# SET EXERCISE:
Copy out the material below with "Saber mais" changed to "Ver detalhes" and everything else left as it is. Leave out the pictures.

# SUPPLIED RECORDS:
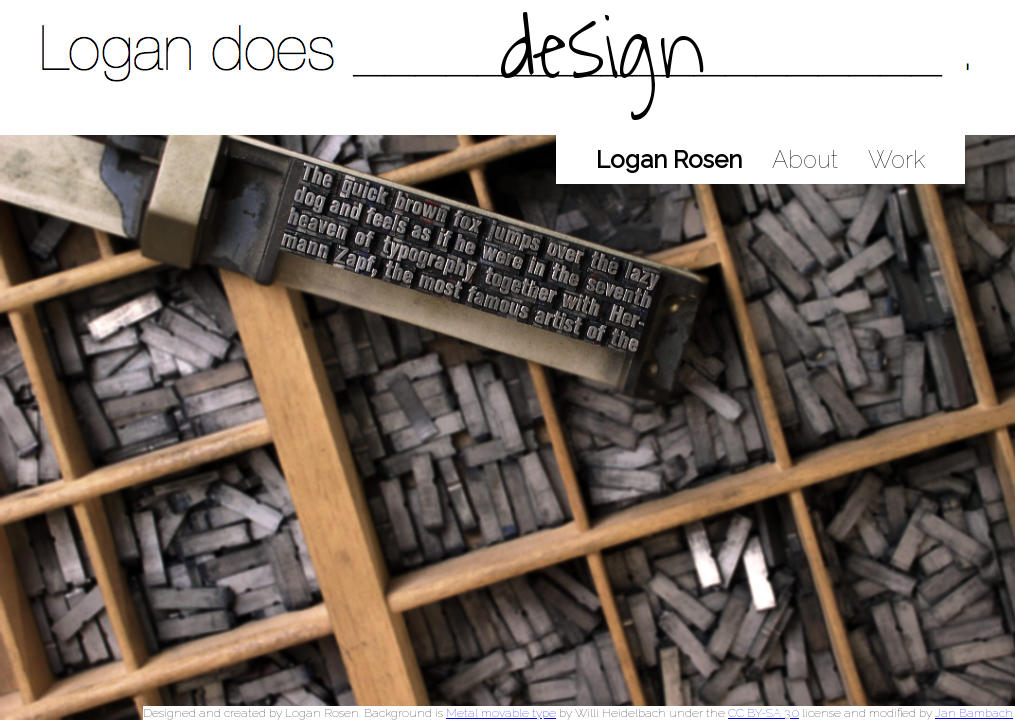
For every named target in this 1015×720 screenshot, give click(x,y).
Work (896, 159)
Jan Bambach (974, 713)
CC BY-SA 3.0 (763, 713)
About (805, 159)
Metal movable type (501, 713)
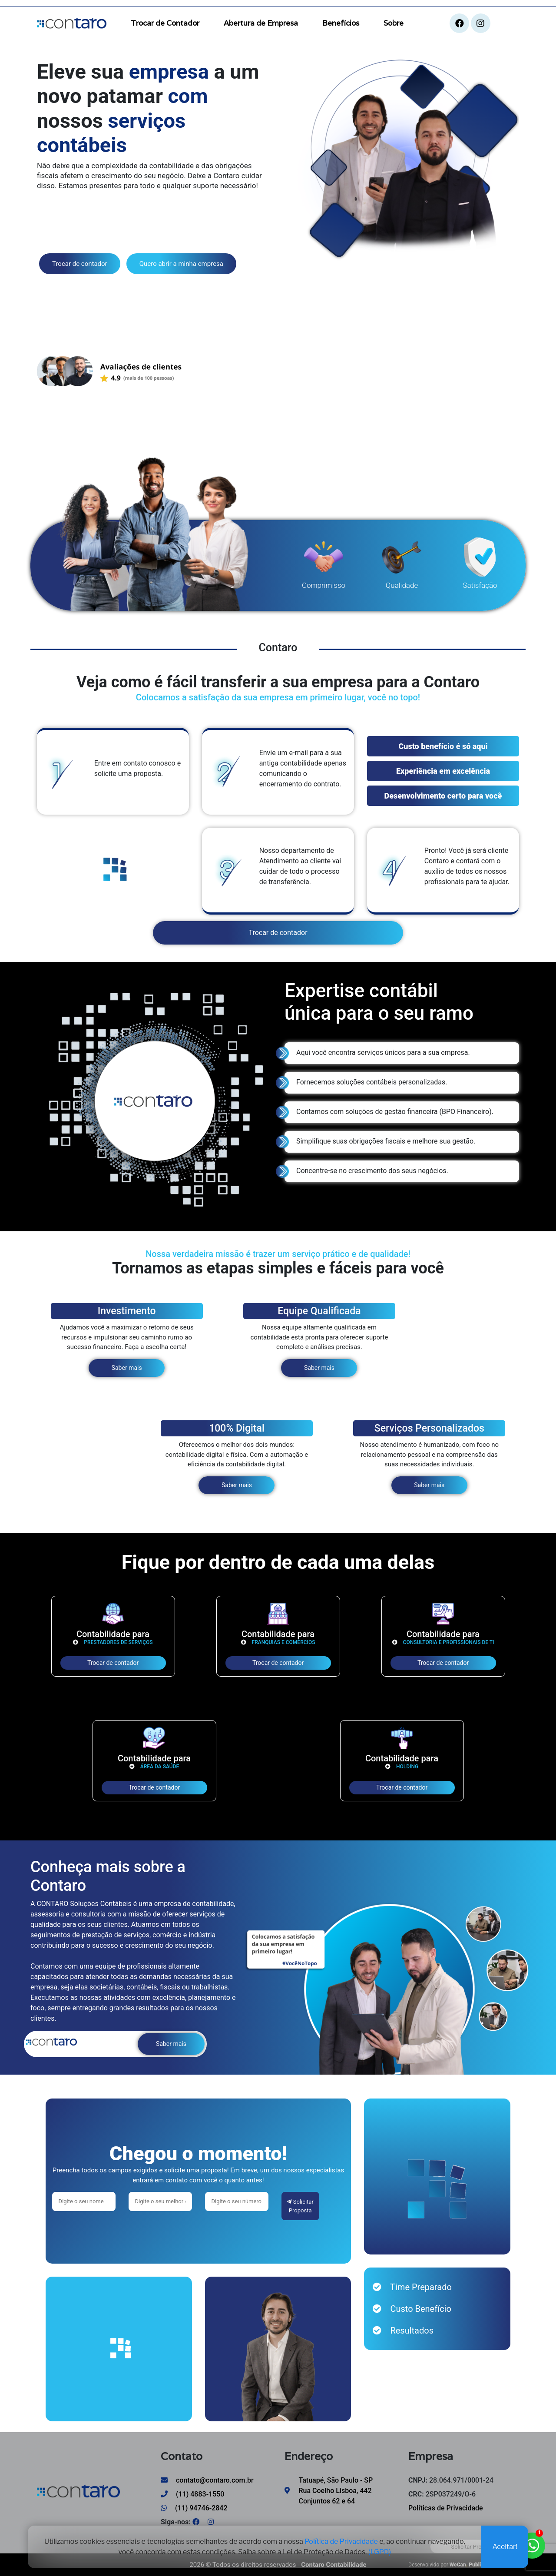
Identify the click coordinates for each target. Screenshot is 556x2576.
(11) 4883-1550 (192, 2494)
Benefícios (340, 23)
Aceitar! (504, 2548)
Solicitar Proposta (300, 2206)
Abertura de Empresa (261, 23)
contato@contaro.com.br (207, 2480)
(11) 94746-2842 (194, 2508)
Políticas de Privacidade (445, 2508)
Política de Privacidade (341, 2543)
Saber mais (127, 1367)
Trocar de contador (79, 264)
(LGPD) (379, 2553)
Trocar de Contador (165, 23)
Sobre (394, 23)
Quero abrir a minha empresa (181, 264)
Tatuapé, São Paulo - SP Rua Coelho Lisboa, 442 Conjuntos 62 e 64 (336, 2490)
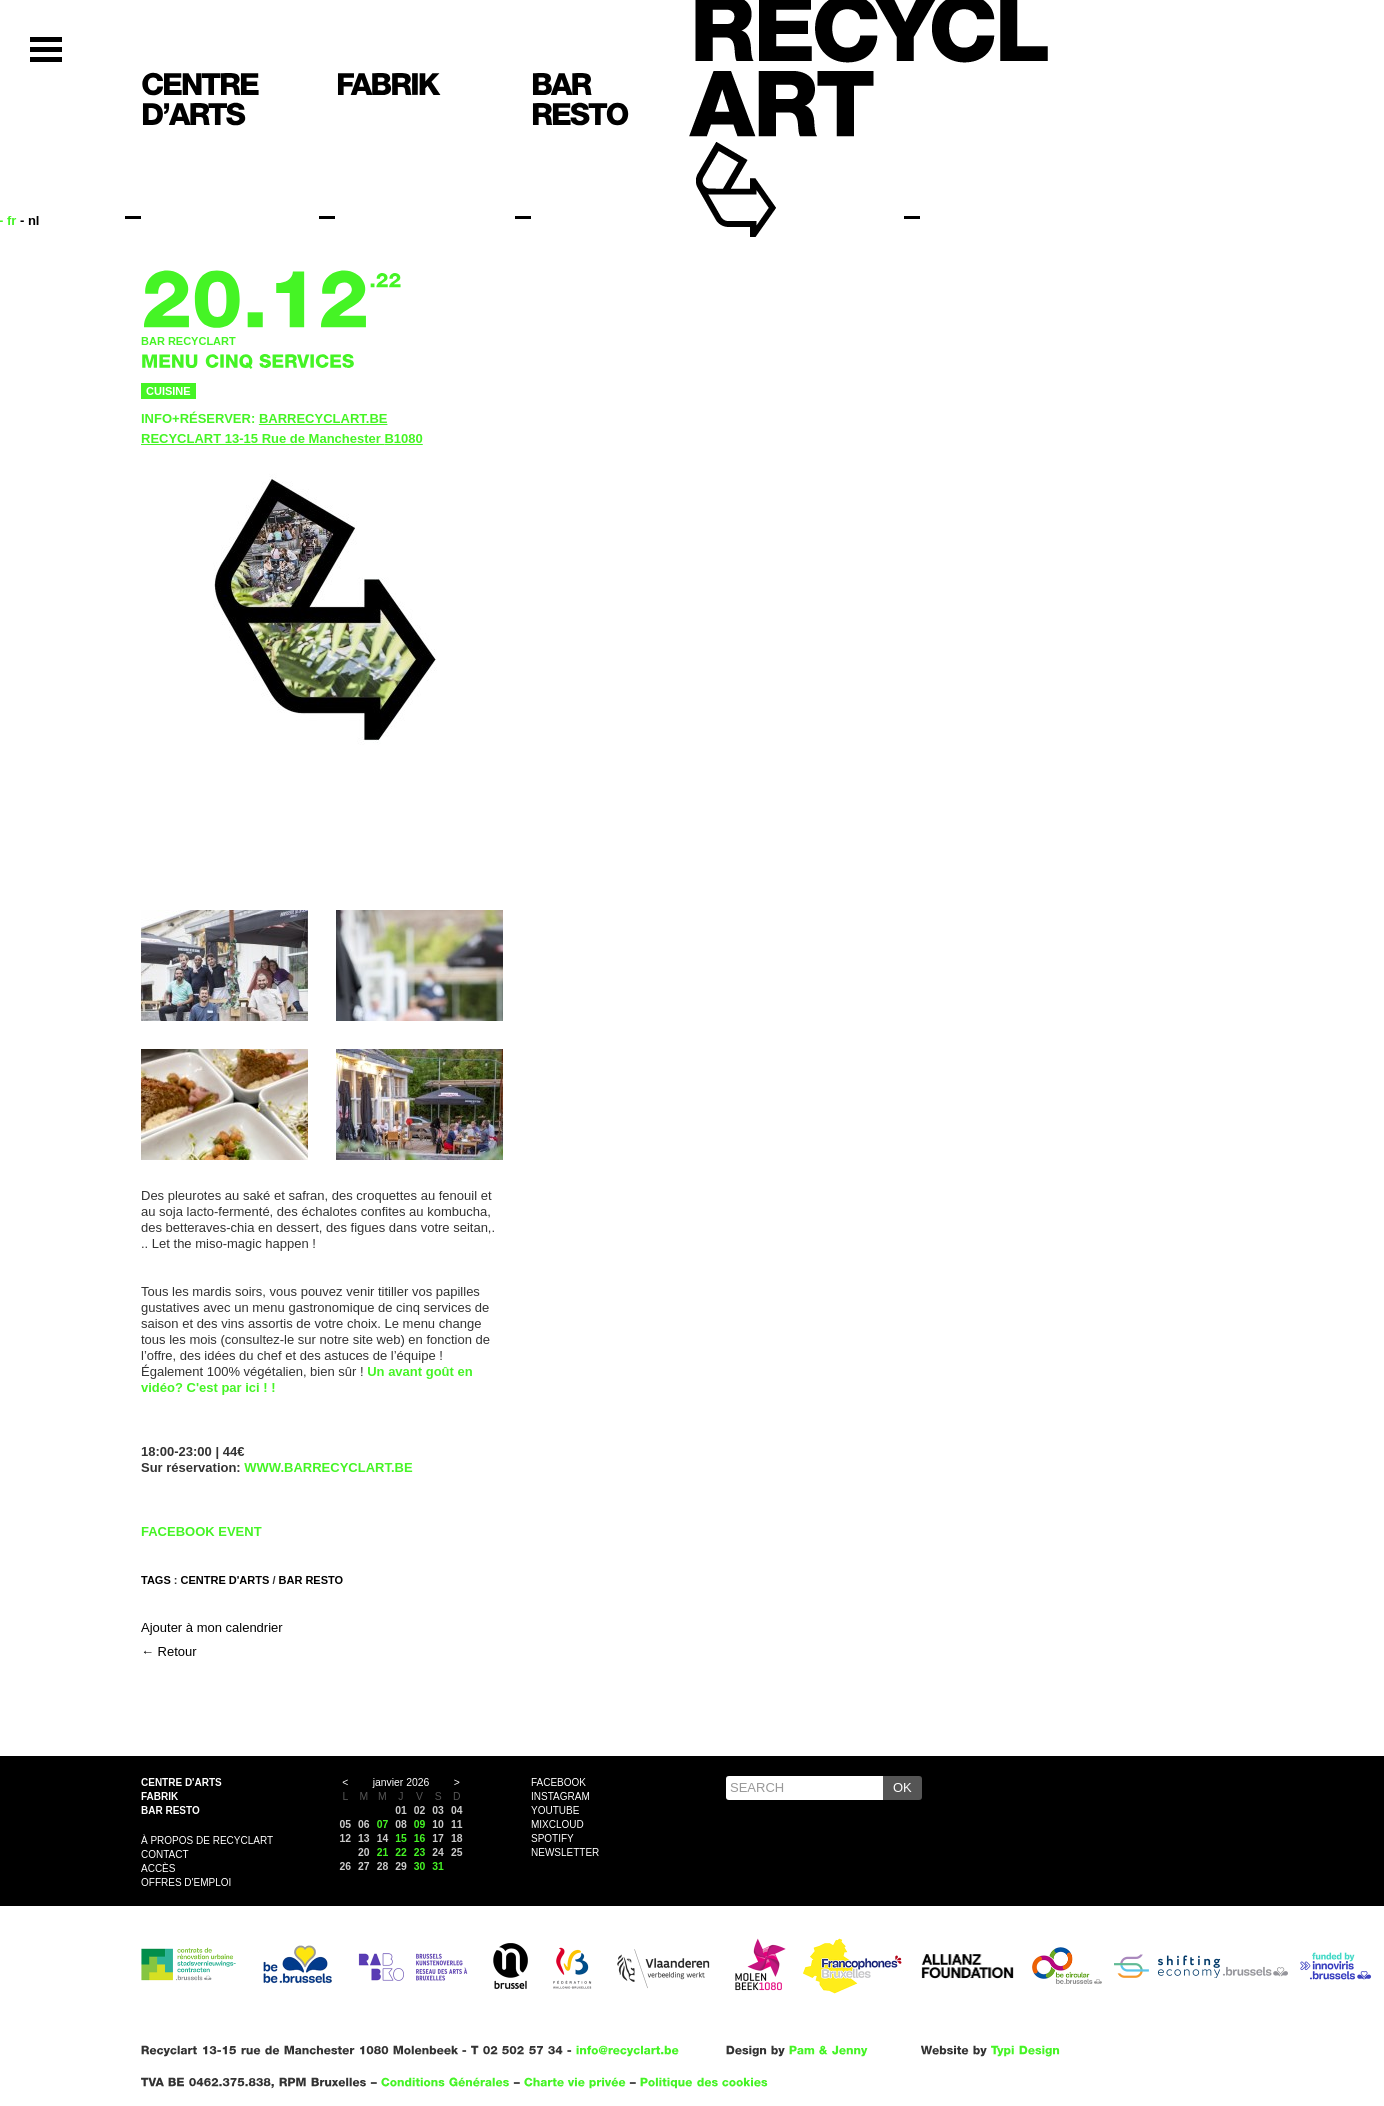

# OUTPUT:
For every named target in this 1015×720 screenshot, give click(x,y).
Work (896, 159)
Jan Bambach (974, 713)
CC BY-SA 3.0 (763, 713)
About (805, 159)
Metal movable type (501, 713)
Identify the click coordinates for each target. Screenshot is 556x2576.
(11) 4883-1550 (192, 2494)
Benefícios (340, 23)
Aceitar! (504, 2548)
Solicitar Proposta (300, 2206)
Abertura de Empresa (261, 23)
contato@contaro.com.br (207, 2480)
(11) 94746-2842 (194, 2508)
Políticas de Privacidade (445, 2508)
Política de Privacidade (341, 2543)
Ver detalhes (127, 1367)
Trocar de contador (79, 264)
(LGPD) (379, 2553)
Trocar de Contador (165, 23)
Sobre (394, 23)
Quero abrir a minha empresa (181, 264)
Tatuapé, São Paulo - SP Rua Coelho Lisboa, 442 Conjuntos 62 e 64 (336, 2490)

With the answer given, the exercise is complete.